Dès les premières lignes du roman, le cadre est donné : « Nous » , ce sont les habitants du petit village (fictif) de Kosawa, en Afrique de l'Ouest. « Ils », ce sont les dirigeants du groupe pétrolier américain Pexton qui exploite depuis trois décennies les terres jouxtant le village, polluant allègrement l'air, le sol, le fleuve et l'eau du puits. Pexton a promis « civilisation et prospérité » , elle n'a apporté que désolation, empoisonnement et morts à petit feu.

Dans ce pays qui n'est jamais nommé , où « son Excellence », le Président du pays (un homme portant un « chapeau en peau de léopard incliné sur la droite » ) a bradé les terres et s'est rempli les poches, un village meurt dans l'indifférence générale ou presque.


Fausses négociations et fausses promesses pour endormir la révolte qui gronde.... Confiants en leurs droits et en la justice, les habitants tentent de sauver leurs terres et leurs enfants . Mais peut-on combattre le capitalisme allié à un état corrompu sans avoir recours à la violence ?
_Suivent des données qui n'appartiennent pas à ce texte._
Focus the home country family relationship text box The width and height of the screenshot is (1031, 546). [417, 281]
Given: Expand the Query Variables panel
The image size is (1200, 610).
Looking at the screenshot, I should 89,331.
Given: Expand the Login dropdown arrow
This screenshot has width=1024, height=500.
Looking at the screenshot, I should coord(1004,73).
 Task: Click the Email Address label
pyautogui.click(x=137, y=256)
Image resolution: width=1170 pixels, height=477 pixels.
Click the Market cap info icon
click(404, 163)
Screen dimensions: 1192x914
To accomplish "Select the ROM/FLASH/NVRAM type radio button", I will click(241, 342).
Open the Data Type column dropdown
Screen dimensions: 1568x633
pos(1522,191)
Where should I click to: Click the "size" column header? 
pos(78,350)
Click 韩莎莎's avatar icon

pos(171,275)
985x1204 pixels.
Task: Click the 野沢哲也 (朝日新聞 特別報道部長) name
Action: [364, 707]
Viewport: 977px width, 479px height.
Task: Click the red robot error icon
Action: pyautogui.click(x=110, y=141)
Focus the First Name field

Thula qui a grandi dans ce village, a vu mourir certains de ses camarades et vu son père puis son oncle porter en vain les revendications, a eu l'opportunité de partir étudier aux États-Unis. Elle y forge son expérience militante auprès des différents mouvements de contestation sociale puis revient au pays mener le combat contre l'injustice et la corruption car «  je serai toujours l'une d'entre nous » écrit-elle à ses amis d'enfance.
Elle est l'une des voix de ce roman polyphonique , à côté de sa grand-mère Yaya , mémoire de son peuple, et de son jeune frère Juba tiraillé entre ses idéaux et son pragmatisme. Et puis il y a « Les enfants », comme le choeur d'une tragédie antique fait avancer le récit et le conclue.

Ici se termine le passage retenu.